Quando decise di rendere pubblica la sua rassegnazione? Un minuto o un giorno prima della fatale decisione? Lo fece d’impulso o cercò di meditare ogni singola parola, spietato come sempre nel far pulizia di aggettivi e di avverbi che riteneva gioielli finti? Perché chiedere perdono? Per l’addio innaturale o per qualcos’altro che da tempo, facilitato dai silenzi della scrittura, celava con caparbia ostinazione?

A quarantadue anni, forse si era guardato alle spalle, stupito e amareggiato dalla scoperta che le soddisfazioni, quanto le delusioni, seppur in misura apparentemente diversa, finiscono per sfinire, per poggiare sulle spalle di ogni essere umano e, all’improvviso, piegargli le ginocchia. In fondo, quella pulizia dedicata alla scrittura non era anche la stessa riservata alla sua intera esistenza? Per Cesare Pavese, pagina dopo pagina, giorno dopo giorno, era stato un lavoro immenso, proteso alla ricerca di un equilibrio intellettuale che anima i suoi libri.
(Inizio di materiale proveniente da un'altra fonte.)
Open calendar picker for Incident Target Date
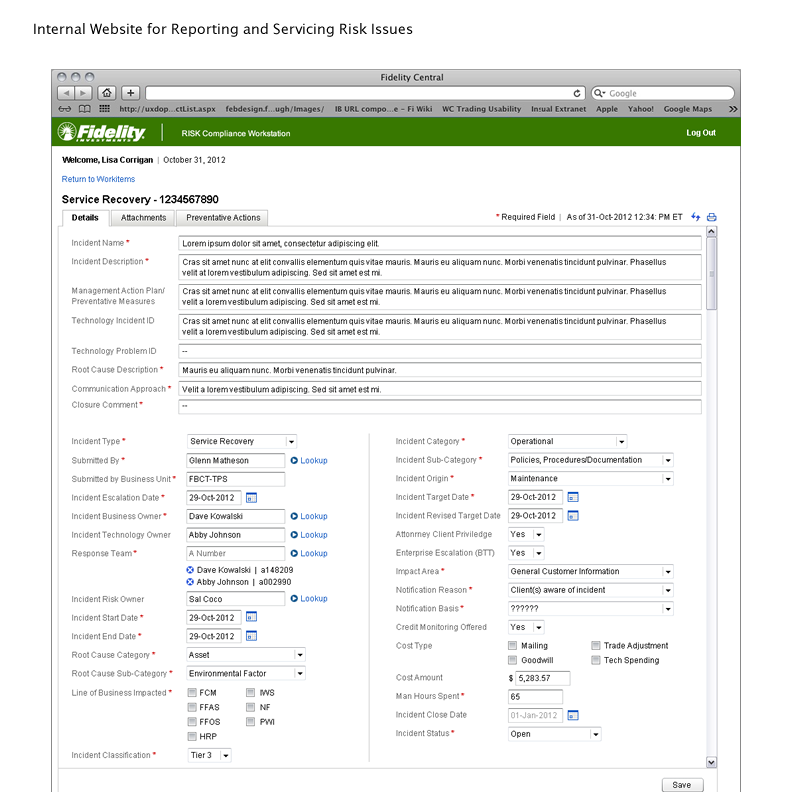The image size is (792, 792). coord(573,497)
Un equilibrio che avrebbe voluto gli fosse restituito con calore, si può ipotizzare, anche dalla vita, al netto delle tragedie personali e collettive.

Si vorrebbe comprendere di più dalla triste parabola di uno scrittore amato di cui si è percepito il desiderio di essere come tutti gli altri, al di là del successo, della fama e della gloria. Ma il pudore dell’uomo lo ha sempre impedito. Rimane, appunto, come estrema chiave interpretativa quel voler essere come tutti gli altri anche nella libertà di morire.